I look down at my watch and realize it's nearly four in the afternoon. Almost time to go. As I start to collect my things, a tall man in his 40s comes over to my table and asks to join me. I mumble my usual "uh-huh" and he must detect my American accent.
"Oh, you're American!" he exclaims.
"Yes, I am."
"I just sent a fax to Phoenix, Arizona yesterday."
"Oh, you do business in the states?"
"Yes, I also do business in Connecticut." His English, or American, is flawless.
"Do you get up here much?" I ask. I wonder what kind of business allows him to ski on a Wednesday afternoon.
"This is only my second time skiing this year. I've had a bad back. Last year I skiied maybe twenty or thirty times." I ask my new friend what he likes best about Skjennungstua.
"This is a typical Norwegian hut," he tells me. "I like the cookies. And it's friendlier than some of the other places." He pulls out a matpakke and an orange from his backpack to go with his cookie. A tall, red-haired woman about his age comes over to the table.
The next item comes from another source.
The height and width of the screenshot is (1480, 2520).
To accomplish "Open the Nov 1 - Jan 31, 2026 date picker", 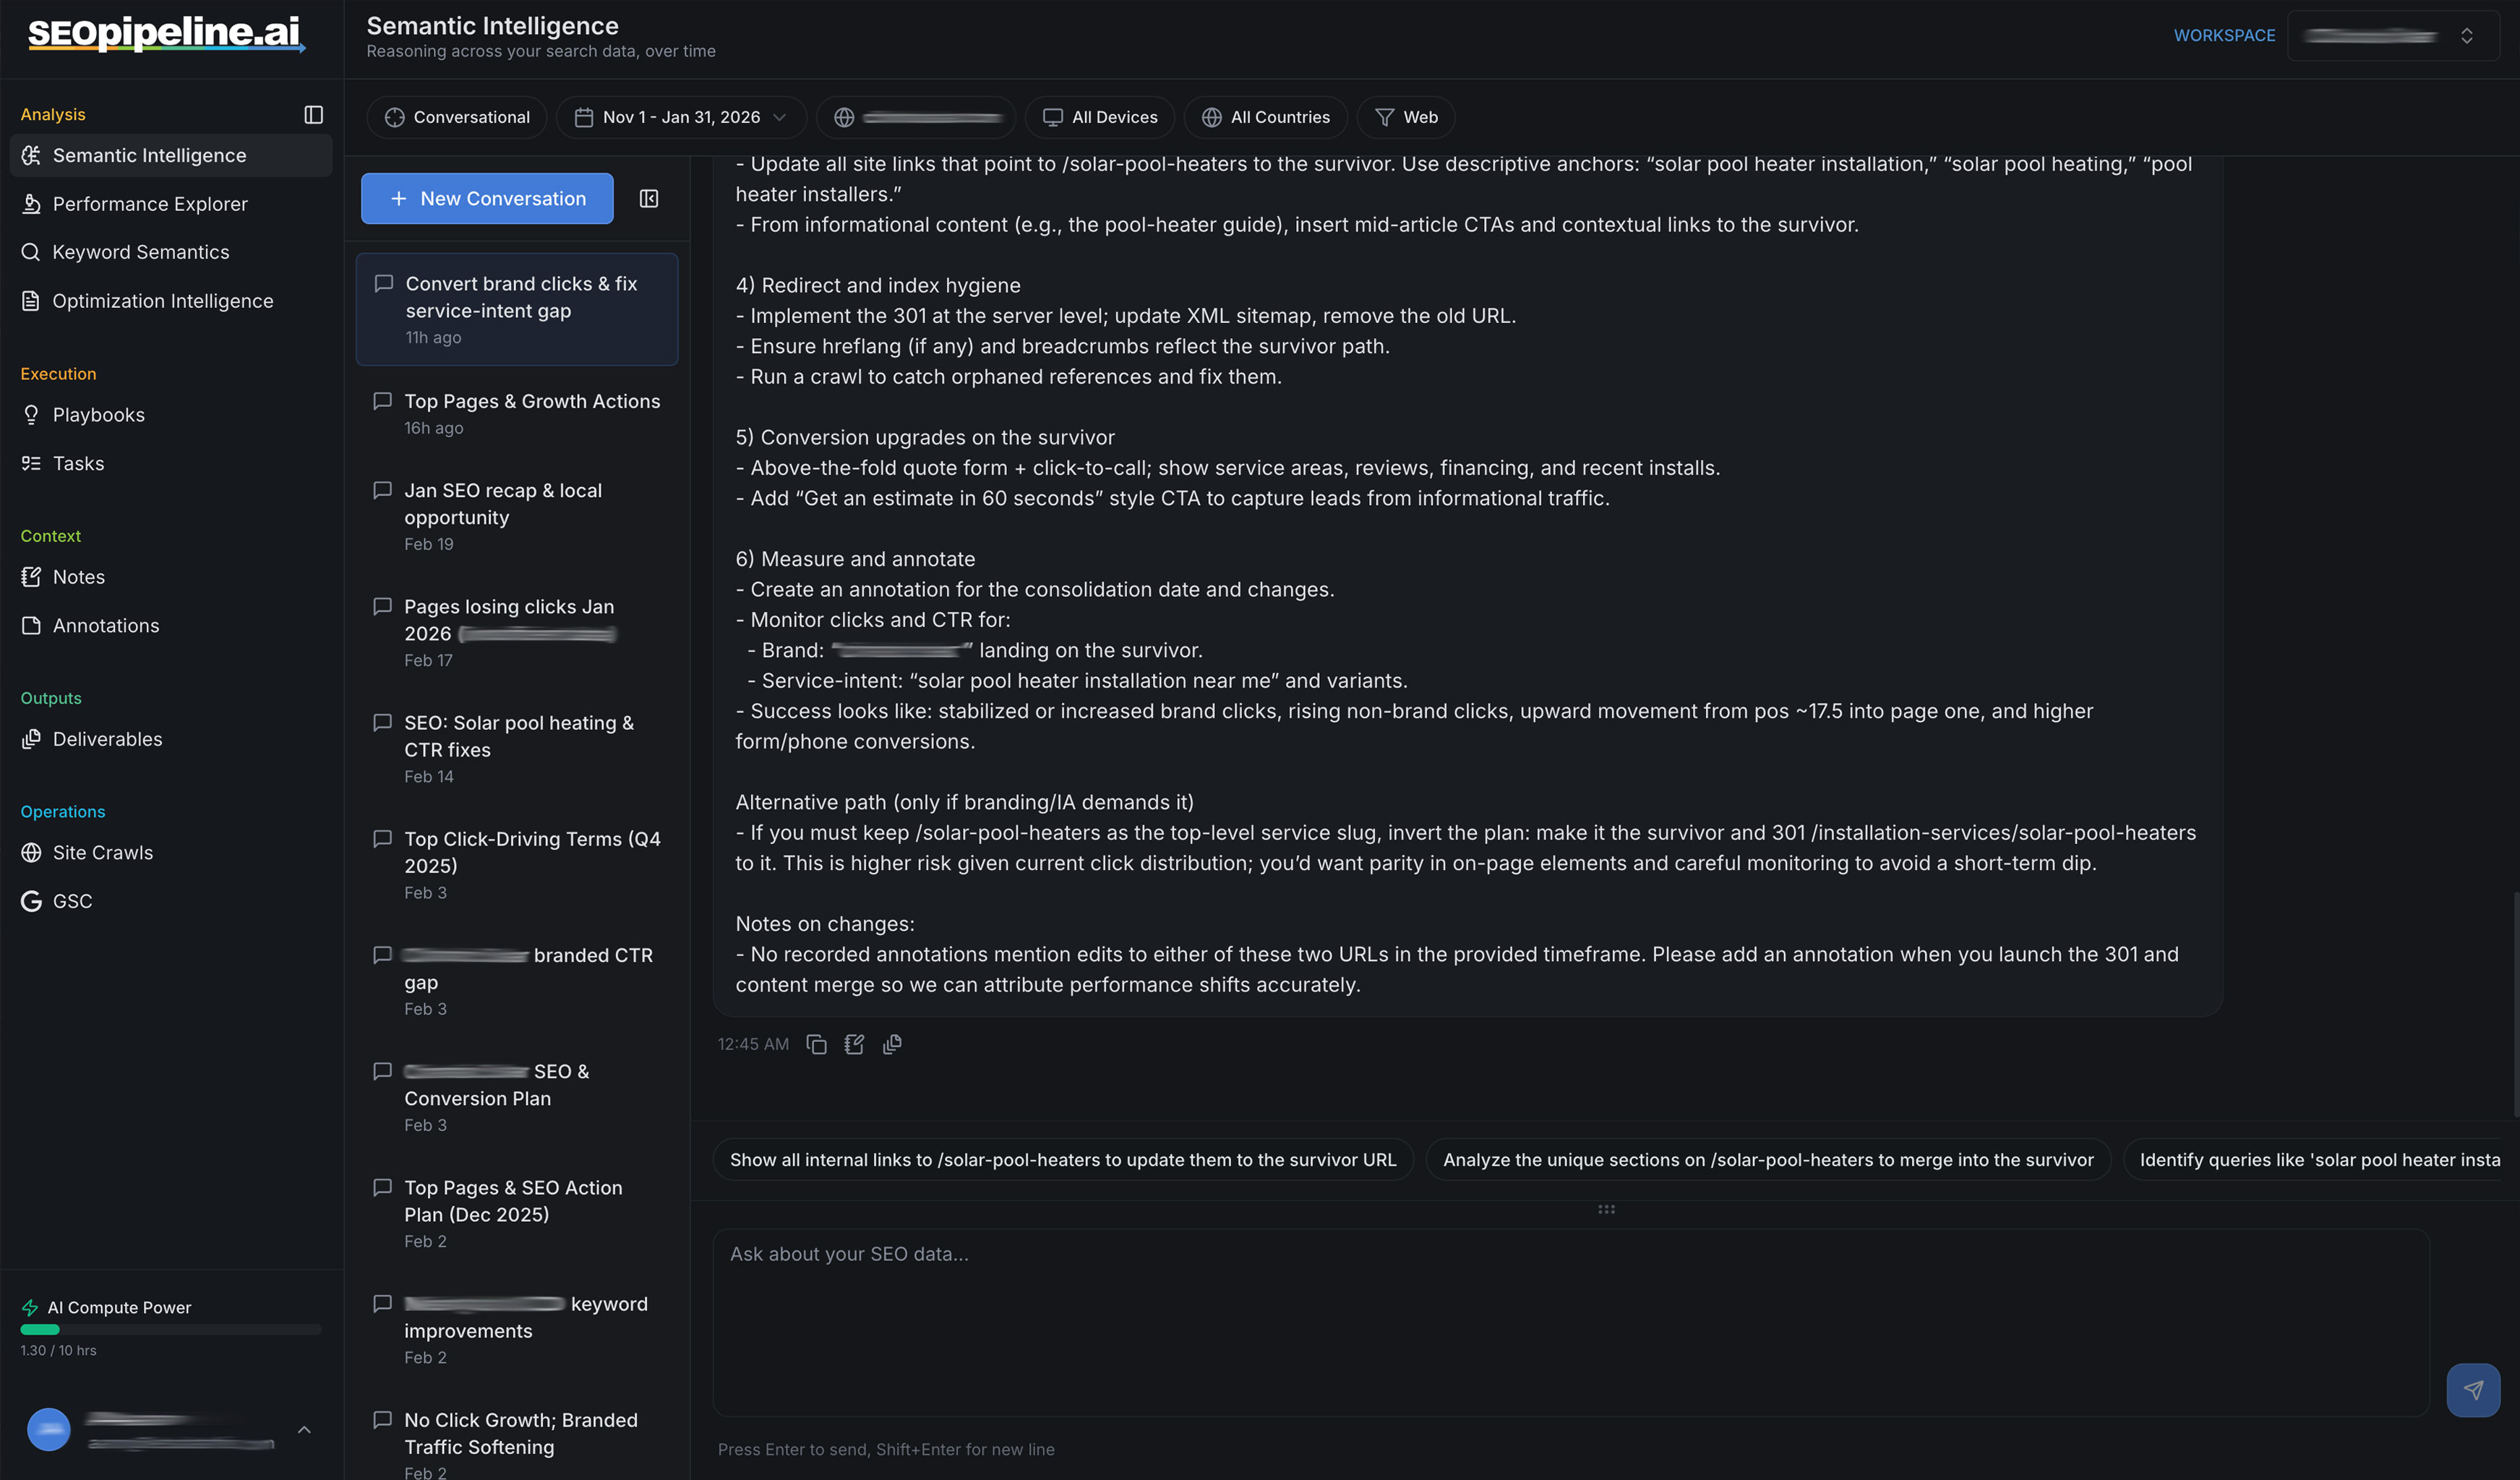I will [x=681, y=117].
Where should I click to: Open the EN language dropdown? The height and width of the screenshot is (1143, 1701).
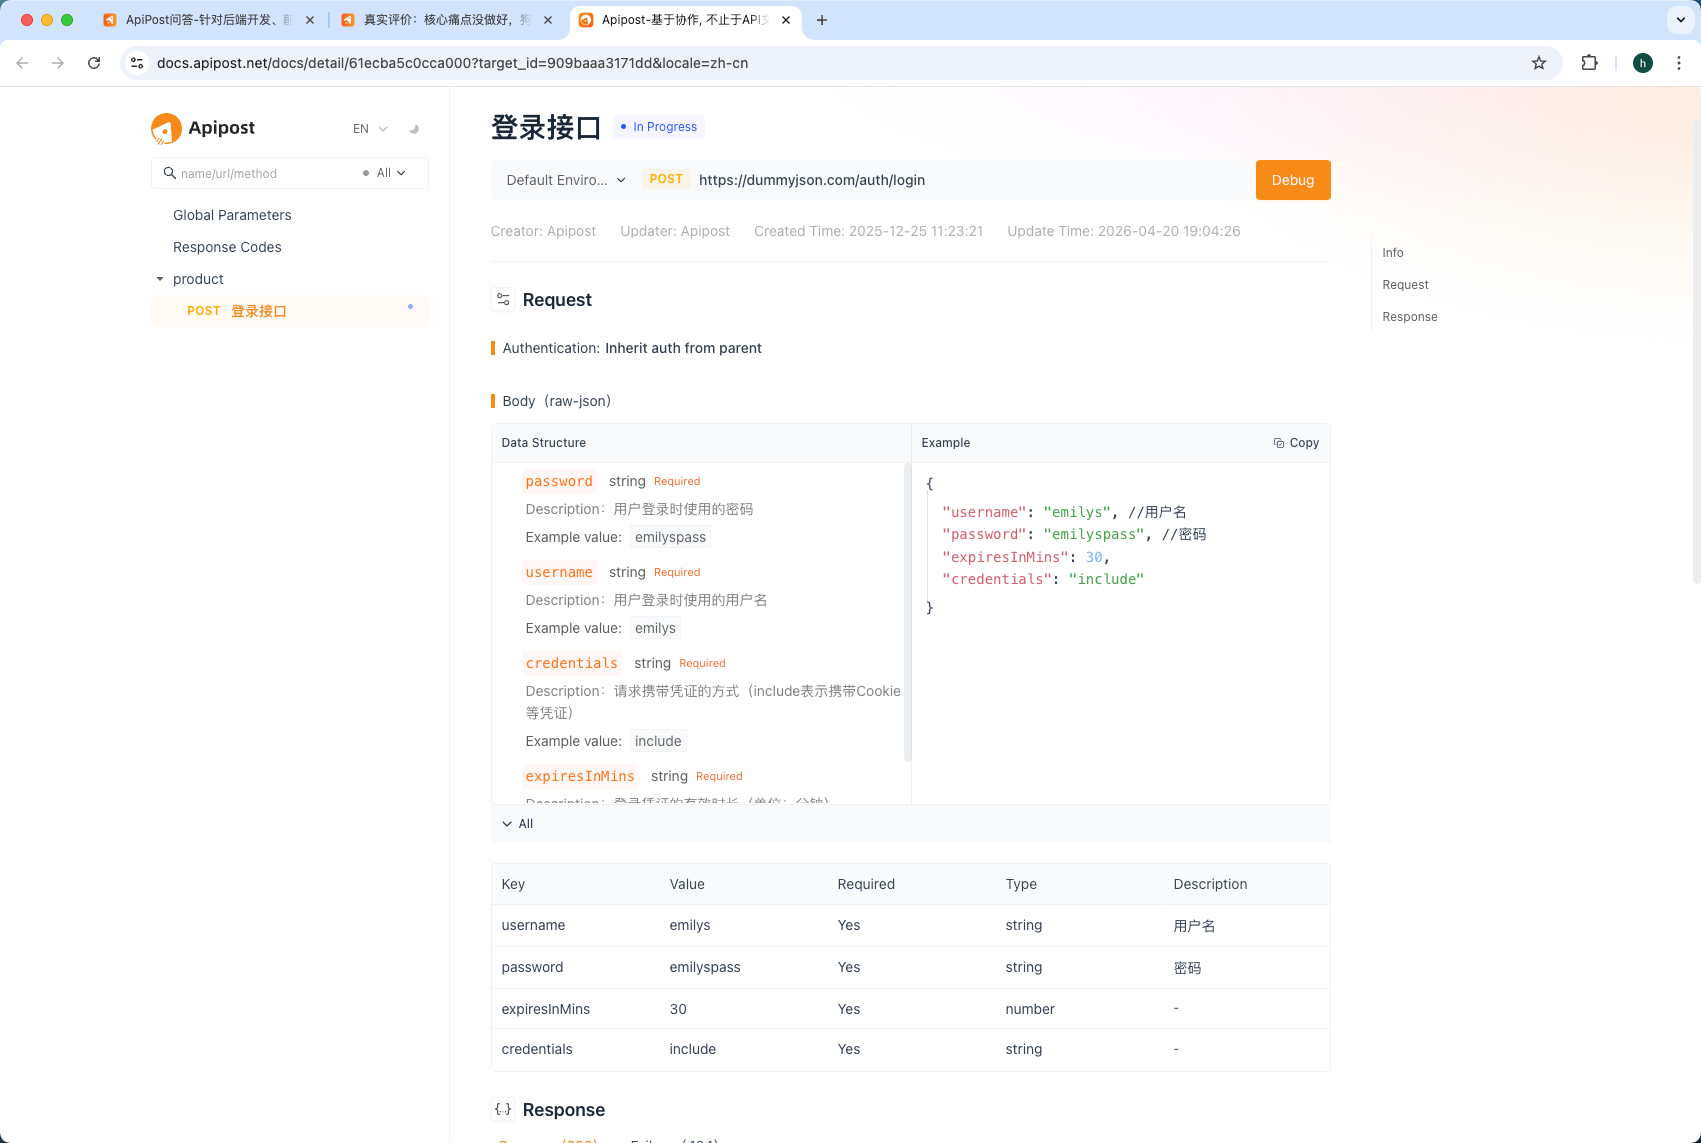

"May I join you?" she asks us both. "I heard you were speaking English and thought I could practice mine." She takes a seat next to my new friend. Her body language tells me she wants to practice on him. The businessman finishes his matpakke and gets up to leave.
"I need to ski down to the center. Someone is waiting to pick me up at the train." He excuses himself and leaves me with the English student. She opens her backpack and pulls out a matpakke...and an orange. Her matpakke looks appealing.
"What's on your matpakke?" I ask.
"Well, there's leverpostei and roedbet and some cheese." After nearly three weeks in Norway, I'm catching on. Her matpakke has liver pate, beet salad and the dark brown cheese that most Norwegians favor. It's a colorful sandwich, for sure. The student is chatting away as she digs into her matpakke. She seems friendly enough, and geniunely eager to improve her English. I try to oblige.
"You know," I ask her, "it seems that everyone here eats the same thing, a matpakke and an orange, and maybe some dessert. And Soft."
"That's right," she tells me. "That's what we usually have. Norwegians are very traditional. They all eat the same thing. If someone were eating something different, we'd look at them and wonder why." I ask the student why she likes to come to Skjennungstua.
"Because it's small, and it has the fireplace, and a nice atmosphere. It's just more personal here. Like the sign says, `everything is made from the heart.'"
The student has reminded me of one of the signs I saw on my first visit here with Finn. It was at the front of the long food counter. It was written in Norwegian, but I was able to decipher most of it.
"It says `it's from the heart,' doesn't it?" I had asked Finn.
"Right," he'd told me. "It says `everything is made from the heart.'" Right away, I had felt that this must be a special place. And I was absolutely right.